Русская поэзия и русская проза хоть и не отделены наглухо друг от друга, но развиваются словно бы по разным правилам. И даже, пожалуй, не «словно бы»: на современную русскую поэзию гораздо большее влияние, чем на прозу, оказал опыт неподцензурной литературы. Значительная часть романной прозы до сих пор зависима от советской толстожурнальной литературы, которая в лучших ее проявлениях могла быть весьма стилистически утонченной, но всегда была буквально переполнена «зонами умолчания».

{-page-}Самое нашумевшее движение в поэзии последних лет было названо «новым эпосом», хотя общего с эпосом в традиционном понимании этого слова у его авторов совсем немного: «эпичность» оказалась неловким псевдонимом для «историчности». Федор Сваровский часто пишет в своих стихах о психологии человека после исторической катастрофы. Такое бедствие у Сваровского, как правило, предстает как заведомо условное: вымышленная, фантастическая война с какими-нибудь космическими пришельцами или локальный конфликт в каком-нибудь дальнем экзотическом государстве. Однако само состояние человека, пережившего слом привычного порядка жизни и ждущего новых бед — или, напротив, считающего бедствия законченными навсегда, подсчитывающего раны и счастливого потому, что удалось спастись, у Сваровского показано очень точно. Не менее важно то, что благодаря фантастическому или экзотическому антуражу такое состояние человека всегда реконструируется как не единственно возможное — как одно из нескольких вообразимых. А это выводит нас из парадигмы Вечного Возвращения Безобразий: безобразия, свиваясь в яростную мешанину, укатываются куда-то вбок, и мы вдруг видим пловца, отчаянно барахтающегося на поверхности воды. Не знаю, как вам, а мне всегда интереснее тот, кто «с морской волнующейся влагой / вступает в бой неравный» (Введенский), чем сама эта влага при всей ее айвазовской величественности.

У совсем другого, чем Сваровский, поэта, Бориса Херсонского, в стихотворениях часто появляются немолодые герои, которые вспоминают всю свою жизнь, или герой-рассказчик реконструирует их жизнь по внешним приметам. Воссозданные детали биографии дают представление о том, как аукнулись в жизни персонажей или даже в жизни вещей перемены, происходившие «на молекулярном уровне»: на протяжении ХХ века люди стали иначе чувствовать, мыслить, ощущать свое тело. Эти перемены, настойчиво демонстрирует Херсонский, куда важнее, чем перемены правителей и борьба за власть. Изменение политического строя важно потому, что из-за него родители перестают понимать детей.

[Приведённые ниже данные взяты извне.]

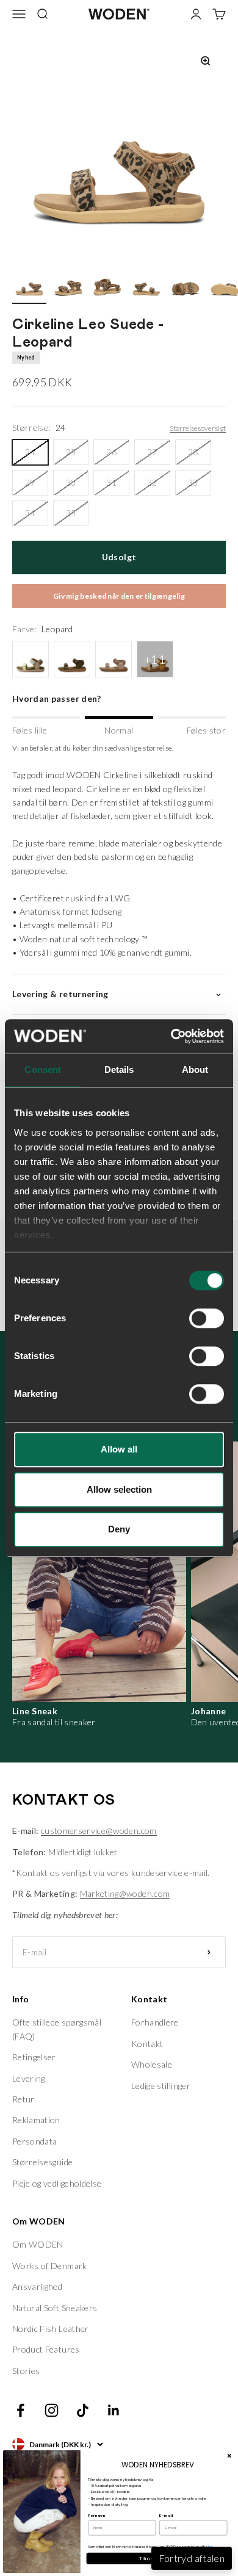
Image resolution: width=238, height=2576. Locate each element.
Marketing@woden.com (125, 1893)
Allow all (119, 1449)
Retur (23, 2099)
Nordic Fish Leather (50, 2328)
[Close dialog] (229, 2456)
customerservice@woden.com (99, 1830)
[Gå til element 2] (68, 285)
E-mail (166, 2515)
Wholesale (151, 2064)
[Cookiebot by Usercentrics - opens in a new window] (171, 1036)
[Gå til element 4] (146, 285)
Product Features (46, 2349)
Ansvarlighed (37, 2286)
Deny (119, 1529)
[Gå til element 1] (29, 285)
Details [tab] (119, 1069)
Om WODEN (37, 2244)
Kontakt (147, 2043)
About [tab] (195, 1069)
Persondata (34, 2141)
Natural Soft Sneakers (54, 2308)
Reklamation (36, 2120)
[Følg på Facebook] (20, 2410)
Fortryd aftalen (192, 2558)
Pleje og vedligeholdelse (56, 2183)
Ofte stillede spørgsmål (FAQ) (56, 2029)
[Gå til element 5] (185, 285)
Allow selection (119, 1489)
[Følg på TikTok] (82, 2410)
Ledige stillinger (160, 2085)
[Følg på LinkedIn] (114, 2410)
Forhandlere (155, 2022)
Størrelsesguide (42, 2162)
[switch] (206, 1318)
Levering (28, 2078)
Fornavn (96, 2515)
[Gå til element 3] (107, 285)
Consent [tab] (42, 1069)
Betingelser (34, 2057)
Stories (26, 2370)
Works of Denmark (49, 2265)
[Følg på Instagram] (51, 2410)
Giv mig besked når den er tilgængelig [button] (119, 596)
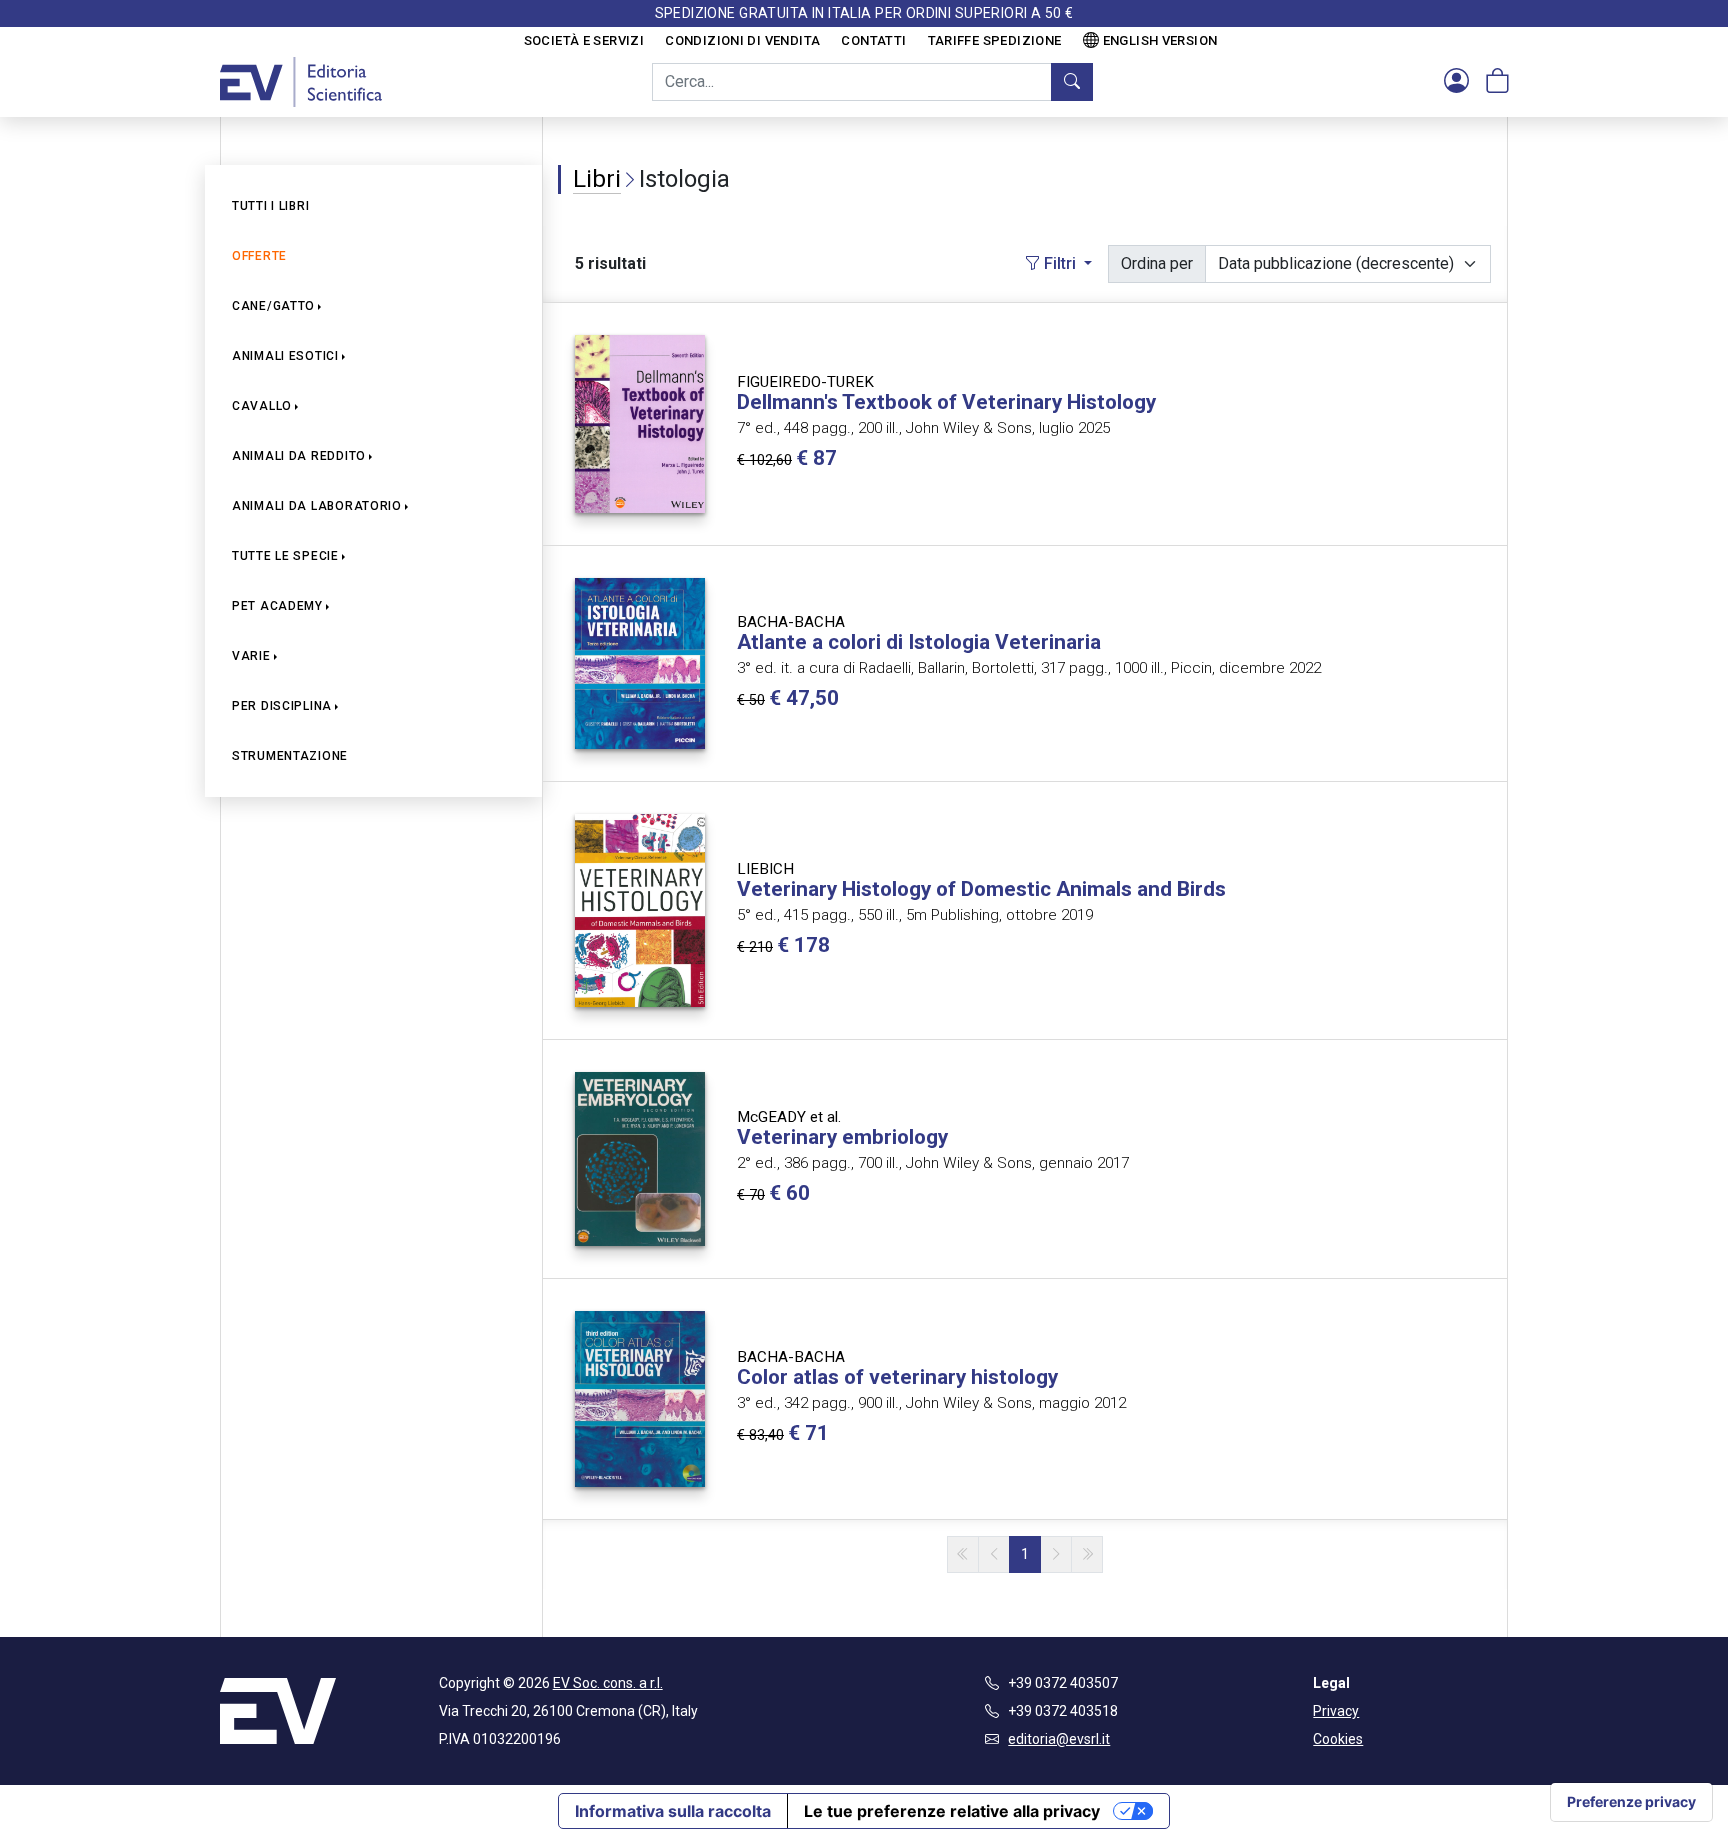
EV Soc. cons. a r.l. (608, 1683)
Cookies (1338, 1739)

Конечно, историческая рефлексия осуществляется и в стихотворениях тех авторов, которые не связывали и не связывают себя в своих публичных декларациях с движением «нового эпоса», потому что слова «новый эпос» стали псевдонимом не столько движения, сколько тенденции. Станислав Львовский пишет о 1970-х годах в СССР и Европе (здесь и здесь), а Виталий Пуханов — о Великой Отечественной войне. Но и тот и другой — а поэты они очень разные — о том, что отделяет современного человека от забытой им катастрофы и что его связывает с ней. Главное не столько ответ на вопрос, что произошло на самом деле, а нам этого не рассказали. Важнее иное: каким стал (стала) я в результате давней или недавней перипетии, мог (могла) бы ли я стать другим (другой), как я могу понимать самого (саму) себя? Именно я, а не «мы».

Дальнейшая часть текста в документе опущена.